Questions to Consider When Hiring an Attorney

Choosing an attorney may be the most important step toward resolving your legal situation. 

The attorney you choose can affect the amount of time and money you spend resolving your case, how much input you have about your case, future relationships with the opposing party, and how your case is decided. 

Finding an attorney is like hiring an employee. Remember, you are hiring someone to work for you.

Consider the following questions when meeting your LRIS attorney: 

  • How much experience does the attorney have with cases like yours? How many years has the attorney practiced law? 
  • How would the attorney represent your point of view? 
  • How much does the attorney charge? Are you willing to pay these fees? (See the section on fees for more information.) 
  • Are you comfortable with the attorney?  Can you share the personal aspects of your case with this person? 
  • Do you have confidence in the attorney to resolve your legal situation? 

Understanding Attorney Fees and Legal Costs

 Cost is one of the most important factors to most individuals who are looking for a lawyer. LRIS refers callers to private regular-fee attorneys only. The following should help you understand the fees involved in hiring an attorney. 

You should sign a retainer agreement when authorizing the attorney to work for you. The retainer agreement is your contract with the attorney. It should specify how you will pay (hourly rates, contingency and flat fees, or retainers) and the cost of various legal services (research, drafting of documents, filing fees, court hearings). Read this contract carefully and keep a copy. 

Typical Fee Structures: 

Flat Fees: The attorney provides a specific service for a specified fee. This arrangement is most common in simple cases like the purchase of property and the preparation of a will or trust. 

Contingency Fees: The attorney is paid only when money is collected for you. However, you will need to pay some costs “up front,” such as filing fees and court costs. A contingency arrangement is possible only if you are seeking monetary damages. 

Retainers and Hourly Fees:  The attorney often will ask for a retainer, or advance payment, before working for you.  The attorney will then subtract hourly fees from this retainer. You should receive itemized statements listing services provided and fees charged. 

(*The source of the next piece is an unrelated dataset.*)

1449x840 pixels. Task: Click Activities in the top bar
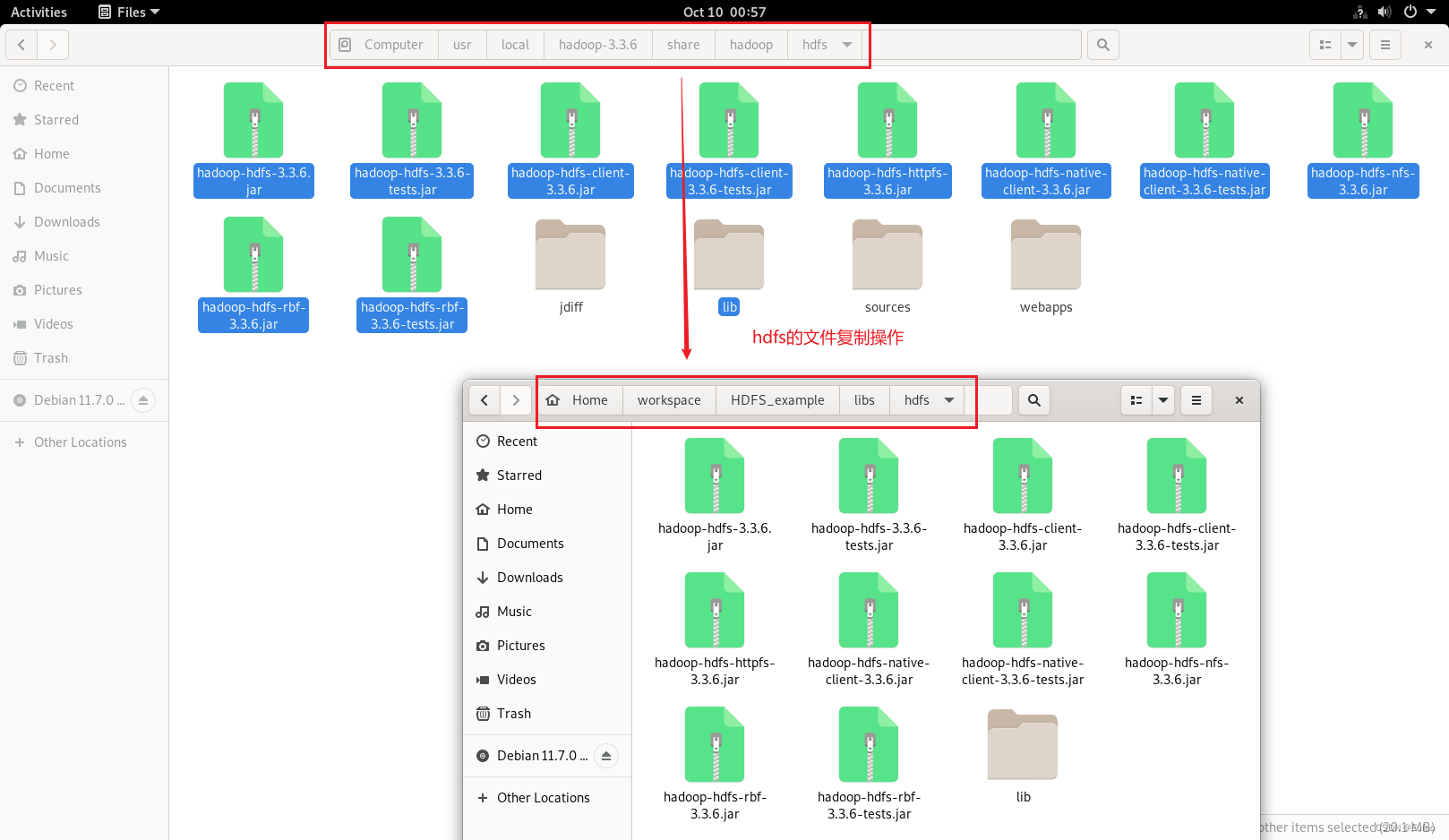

Your Attorney’s Responsibilities…

  • Represent you competently. Your attorney should have the legal expertise to handle your case. The attorney should know the legal process and the law as it relates to your case. 
  • Keep you involved in your case. You, not your attorney, must live with the outcome of your case. Your attorney’s role is to advise and recommend. Remember, you must make the final decision. 
  • Remain available. Your attorney should regularly inform you of your case’s progress. The attorney should return phone calls within a reasonable time. 
  • Maintain your privacy. In most cases your attorney cannot share facts from your case with others. Ask your attorney for more information on attorney-client confidentiality. 
  • Make progress toward resolving your case. Your attorney is employed by you to resolve your legal problems. You should expect your attorney to be making progress on your case. 
  • Practice law in an ethical manner.  If you have questions or believe your attorney is acting unethically, call the Lawyers Board of Professional Responsibility at 651/296-3952. 

Your Responsibilities…

  • Be realistic. Attorneys cannot work miracles. They can only argue the facts as they exist. Ask your attorney what is a reasonable outcome of your legal situation. 
  • Be honest. Tell your attorney every important fact. Your attorney cannot help you if you are not honest. If you withhold facts you waste your money and your attorney’s time. 
  • Pay your legal fees. MNLRIS provides only private regular-fee attorneys. You should expect to pay for attorney services, including phone calls, letters, drafting and reviewing of documents, and court appearances. 
  • Be a part of your case. You have to live with the outcome of your case. Let your attorney know what is an acceptable outcome. Ask questions so that you understand the legal aspects of your case and the legal process. 
  • Respect your attorney’s time. Your attorney’s time is your money — use both wisely.  If you must cancel an appointment, notify your attorney in advance. Put your questions in writing so the attorney can prepare answers ahead of time. 
  • Communicate with your attorney. If you are not happy with your attorney, voice your concerns. Remember, this person is working for you.